* _Required action_
Search the records for the string "input" and copy every line in which it appears.

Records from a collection

BEGIN

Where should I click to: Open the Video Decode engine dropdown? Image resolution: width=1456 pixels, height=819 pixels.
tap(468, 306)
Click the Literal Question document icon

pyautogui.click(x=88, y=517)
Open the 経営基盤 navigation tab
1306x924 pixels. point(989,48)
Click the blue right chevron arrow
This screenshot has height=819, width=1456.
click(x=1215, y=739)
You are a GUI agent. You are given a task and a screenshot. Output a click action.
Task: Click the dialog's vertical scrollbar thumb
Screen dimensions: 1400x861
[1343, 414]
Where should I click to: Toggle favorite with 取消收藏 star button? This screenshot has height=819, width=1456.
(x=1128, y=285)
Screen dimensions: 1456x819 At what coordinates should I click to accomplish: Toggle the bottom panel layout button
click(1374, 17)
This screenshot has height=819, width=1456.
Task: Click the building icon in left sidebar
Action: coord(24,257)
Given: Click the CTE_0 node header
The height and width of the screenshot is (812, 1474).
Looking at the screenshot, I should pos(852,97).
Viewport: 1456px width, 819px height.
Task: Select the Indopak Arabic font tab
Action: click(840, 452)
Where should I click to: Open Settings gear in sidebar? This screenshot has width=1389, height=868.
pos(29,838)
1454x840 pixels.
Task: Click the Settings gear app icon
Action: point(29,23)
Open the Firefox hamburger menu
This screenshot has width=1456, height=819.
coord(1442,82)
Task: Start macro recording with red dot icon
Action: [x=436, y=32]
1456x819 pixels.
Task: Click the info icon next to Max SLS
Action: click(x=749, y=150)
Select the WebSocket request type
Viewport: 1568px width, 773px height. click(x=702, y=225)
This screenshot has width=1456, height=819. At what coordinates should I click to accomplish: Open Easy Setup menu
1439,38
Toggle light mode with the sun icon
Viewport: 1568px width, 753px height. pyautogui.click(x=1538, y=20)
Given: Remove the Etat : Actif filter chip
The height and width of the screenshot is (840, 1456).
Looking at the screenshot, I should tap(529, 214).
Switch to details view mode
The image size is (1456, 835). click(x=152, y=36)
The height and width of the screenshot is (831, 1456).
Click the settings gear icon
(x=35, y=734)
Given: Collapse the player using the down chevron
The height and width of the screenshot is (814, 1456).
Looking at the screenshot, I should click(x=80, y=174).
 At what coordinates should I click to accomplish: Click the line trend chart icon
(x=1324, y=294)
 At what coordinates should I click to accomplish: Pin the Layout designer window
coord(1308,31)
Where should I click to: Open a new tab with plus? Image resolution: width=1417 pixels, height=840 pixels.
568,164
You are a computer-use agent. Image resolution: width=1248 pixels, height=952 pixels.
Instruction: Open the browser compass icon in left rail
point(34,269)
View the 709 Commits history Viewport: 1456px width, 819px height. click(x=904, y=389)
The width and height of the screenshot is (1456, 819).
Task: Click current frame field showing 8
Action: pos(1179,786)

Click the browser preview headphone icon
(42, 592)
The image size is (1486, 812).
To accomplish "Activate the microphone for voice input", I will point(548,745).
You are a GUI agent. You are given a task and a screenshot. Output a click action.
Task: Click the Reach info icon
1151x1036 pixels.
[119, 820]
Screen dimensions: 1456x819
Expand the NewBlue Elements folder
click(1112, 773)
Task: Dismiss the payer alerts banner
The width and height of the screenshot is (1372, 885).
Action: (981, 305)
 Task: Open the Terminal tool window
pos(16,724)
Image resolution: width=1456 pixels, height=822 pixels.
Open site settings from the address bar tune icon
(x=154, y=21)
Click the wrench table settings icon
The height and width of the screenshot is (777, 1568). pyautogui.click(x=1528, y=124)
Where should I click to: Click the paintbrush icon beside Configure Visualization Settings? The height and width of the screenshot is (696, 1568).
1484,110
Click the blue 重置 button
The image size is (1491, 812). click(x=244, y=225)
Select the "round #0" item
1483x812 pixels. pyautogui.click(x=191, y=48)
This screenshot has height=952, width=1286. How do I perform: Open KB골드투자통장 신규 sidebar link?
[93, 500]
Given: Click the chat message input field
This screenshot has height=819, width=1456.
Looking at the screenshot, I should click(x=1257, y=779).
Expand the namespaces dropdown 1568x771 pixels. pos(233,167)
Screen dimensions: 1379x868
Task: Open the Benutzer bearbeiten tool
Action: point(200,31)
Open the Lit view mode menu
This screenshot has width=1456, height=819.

END

* _Result below_
To accomplish "Activate the microphone for voice input", I will point(548,745).
Given: Click the chat message input field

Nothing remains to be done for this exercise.